### PROVIDED RECORDS
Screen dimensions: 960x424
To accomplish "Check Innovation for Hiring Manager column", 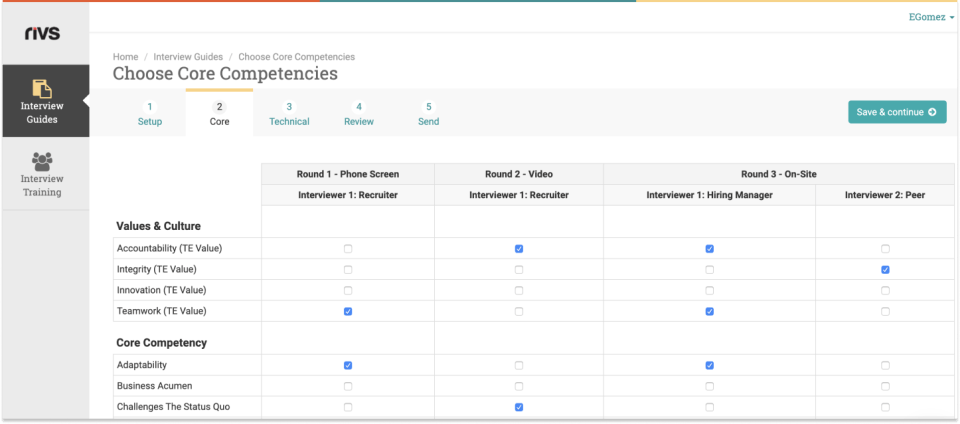I will click(710, 291).
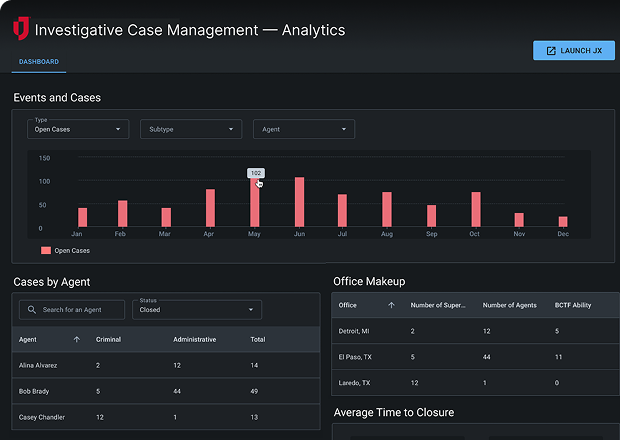Click the search magnifier icon in agent search
This screenshot has height=440, width=620.
(33, 310)
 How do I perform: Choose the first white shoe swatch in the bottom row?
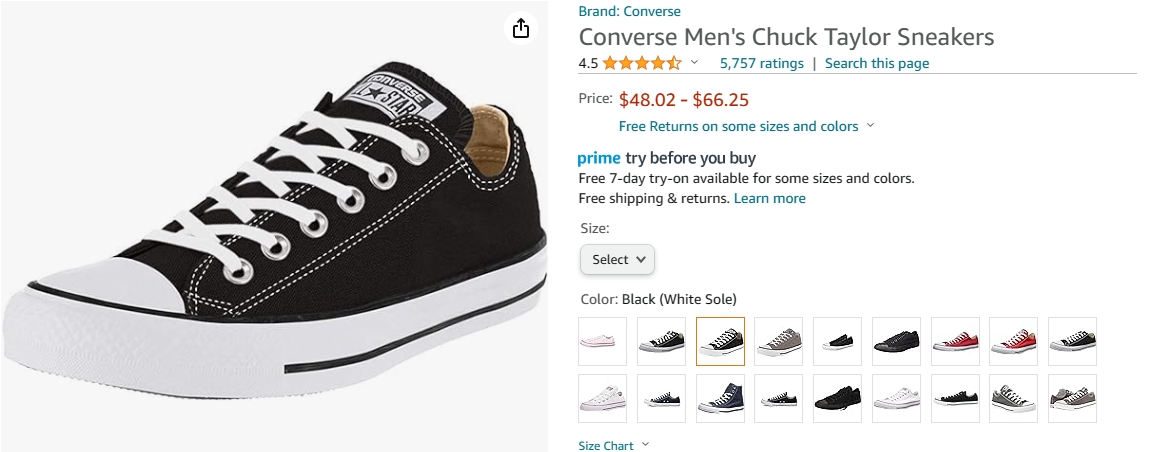point(602,398)
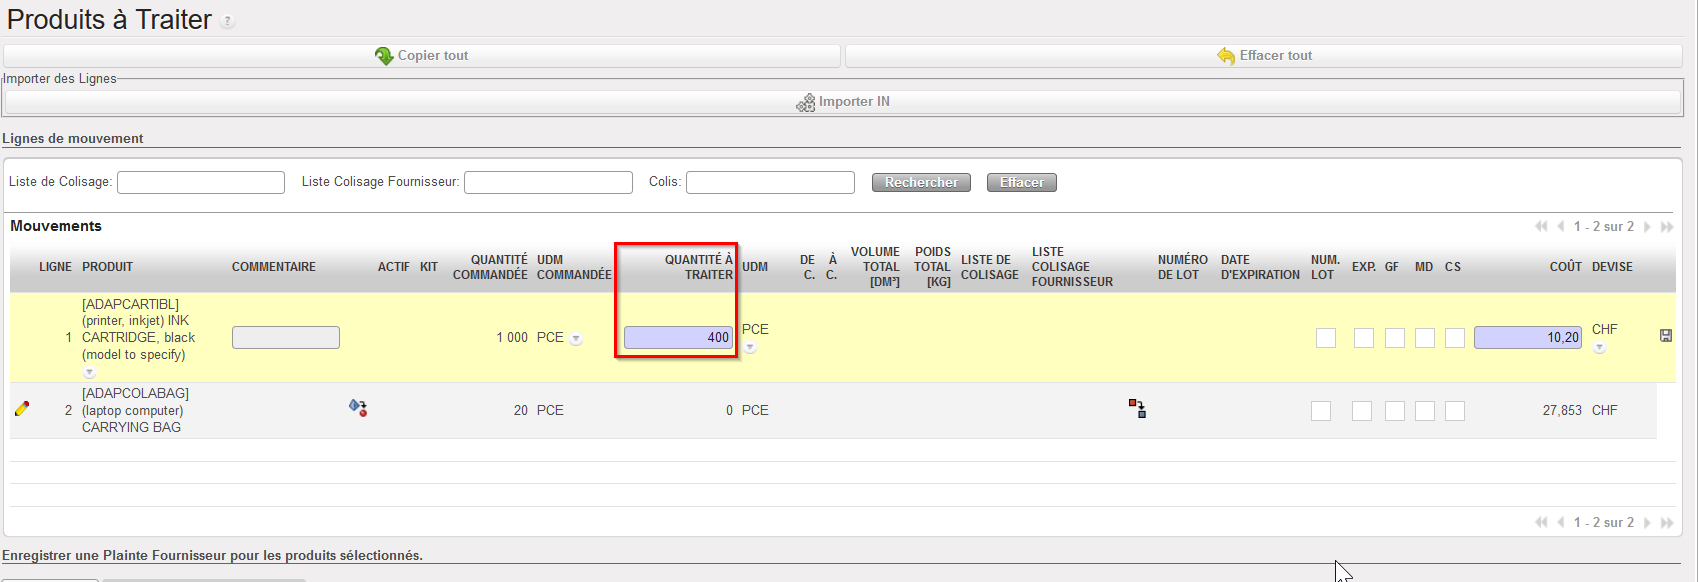Tick the CS checkbox on line 1
The image size is (1698, 582).
pyautogui.click(x=1454, y=338)
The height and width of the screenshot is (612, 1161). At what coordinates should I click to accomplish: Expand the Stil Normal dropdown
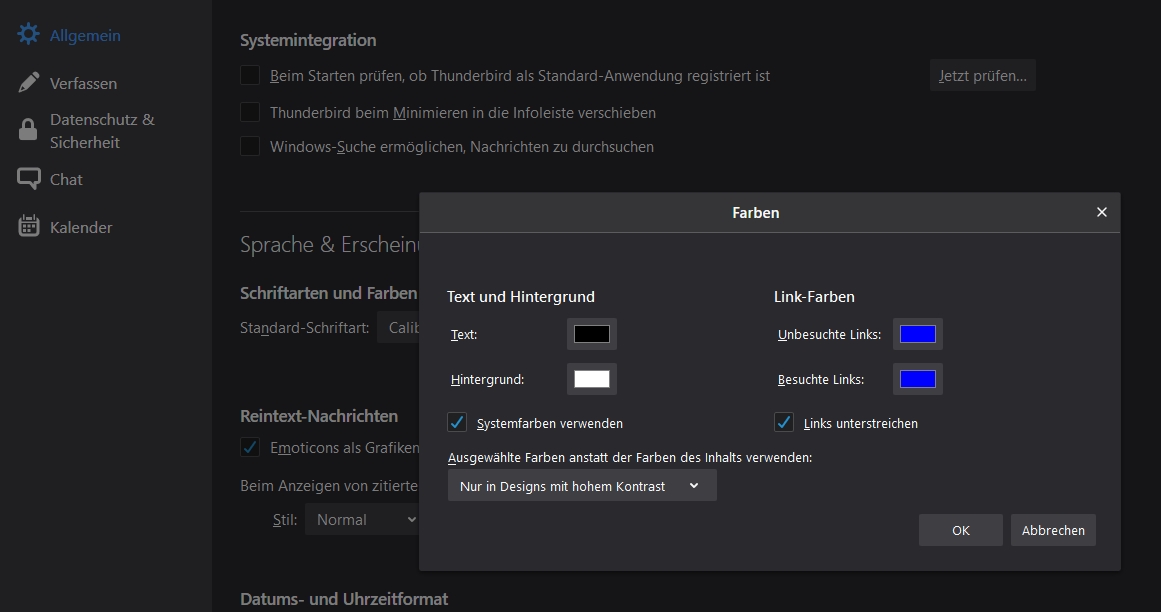pos(364,520)
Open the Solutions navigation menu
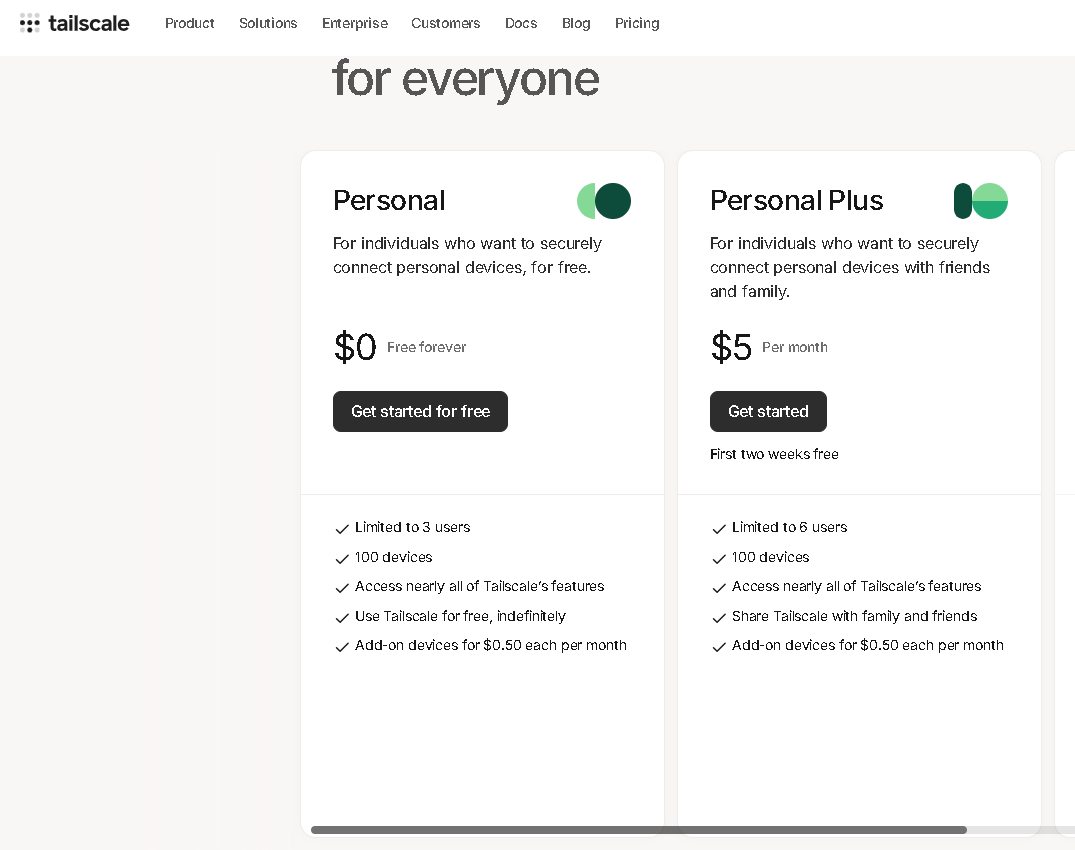This screenshot has width=1075, height=850. (x=268, y=23)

### GOAL
Rewrite the rows above from the line that contains "The height and" through the last row, replacing "dropdown" with "drop-down menu" and changing nothing else. Leave the pictures out.

### RESULT OF THE EXERCISE
The height and width of the screenshot is (612, 1161). At what coordinates should I click to accomplish: Expand the Stil Normal drop-down menu
pos(364,520)
Open the Solutions navigation menu
This screenshot has width=1075, height=850. (x=268, y=23)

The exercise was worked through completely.